What we did find surprising, though, was among those who had not developed a compliance strategy, 42 percent did not believe GDPR applied to them and 26 percent said they did not collect the type of data protected under the regulation. Further, only half of respondents had a solid plan in place to comply with GDPR and had started to implement changes at the time of the study.
As the steward of customer information, marketing plays a critical role in ensuring compliance and maintaining customer trust as it relates to data. It’s clear that, leading up to the deadline, there were some common misconceptions around who was to manage regulatory compliance in the modern enterprise.
GDPR’s impact on customer experience
While many companies were not prepared for the GDPR deadline, a majority (71 percent) understood that it would have a substantial impact on the customer experience by increasing transparency for how customer data is used.
In fact, most marketers saw the regulation as an opportunity to increase customer loyalty. However, believing this in theory and executing it in practice are two different things.
In the new data landscape, marketers have an opportunity (and an obligation) to ask about – and abide by – customer data collection preferences. Once customers are aware of what pieces of personal information are being used and have control over its use, they will be more likely to allow that data to be leveraged in return for a better experience. Ultimately, GDPR provides context for how to connect data with customer engagements that are actually designed around the customer. Marketers should use this guidance to their advantage.
Trust as the ultimate currency
However, a better experience cannot be delivered without an underlying level of trust between brand and consumer; customer experience and trust are inextricably linked.
Marketers gain customer trust by being transparent and they keep it by consistently providing value and giving customers meaningful control of the personal data collected from them. GDPR validates and supports this notion. To successfully connect with the customer, organizations must identify and engage consumers across channels in a way that is respectful of their wishes and their privacy.
This includes rolling back the practice of buying data from third-party brokers – something that had become the norm at a time when marketing technology systems were bombarding consumers with messages based on inaccurate data. Now, marketers have an imperative to only use information they have earned explicitly through customer consent.
Moving forward: elements of a successful data privacy strategy
Given the dynamic changes in the global regulatory environment, marketers will have to adjust their internal processes and transform how they connect with consumers moving forward to remain compliant.

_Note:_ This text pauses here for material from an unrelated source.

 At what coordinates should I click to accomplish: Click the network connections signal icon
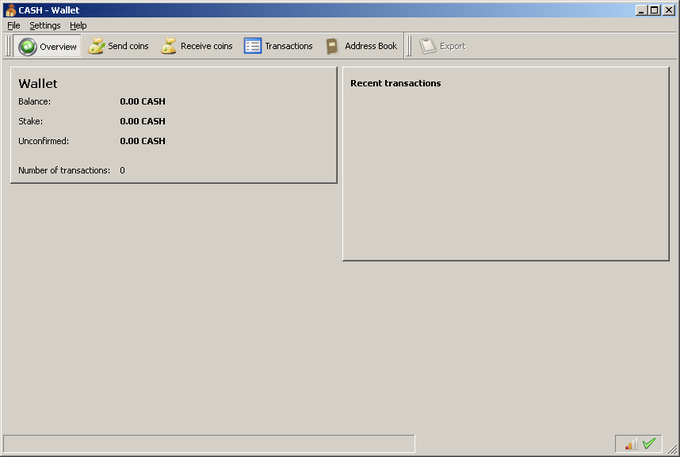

While many marketers reported they saw the regulation as an opportunity to increase customer loyalty, many weren’t planning to actually put this understanding into practice. According to the study, the biggest changes that marketers had planned to make regarding customer experience are how and where consent is obtained (60 percent), the tools used to collect customer data (51 percent) and customer data utilization plans and processes (48 percent).
My hope is that these numbers will steadily increase with time and continued education and awareness. In today’s global economy, all companies should be in the practice of explaining to customers why the company should have access to their personal data and how doing so will improve the customer’s overall experience. As mentioned previously, if a customer can see a benefit from sharing information, and is asked unambiguously for permission to use it, they will be more likely to do so, which is a win-win situation.
Further, in the wake of GDPR and other regional privacy regulations, all companies must allow consumers to decide what data is used and, more importantly, how the data is used. Most of the time, an individual will be more comfortable sharing some pieces of information than others – i.e. they are willing to share their date of birth and home city but do not want to share their email address. By allowing customers to manage their own consent and preference settings, companies ensure they aren’t using data in ways that may be misinterpreted as inappropriate.
Lastly, marketers must be consistent in their messaging
Once a customer agrees to share their data, brands must use it intelligently to deliver value at each touchpoint. If this consistency is lost, it’s likely that the individual will reconsider their data settings.
I urge business leaders to take a step back and recognize how responsible data management provides a ripe opportunity to build more meaningful customer relationships. Businesses today have a chance to turn compliance into a competitive advantage and should view GDPR and related regulations as an opportunity to drive customer affinity and, ultimately, deepen customer loyalty.
Patrick Salyer is General Manager of SAP Customer Data Cloud.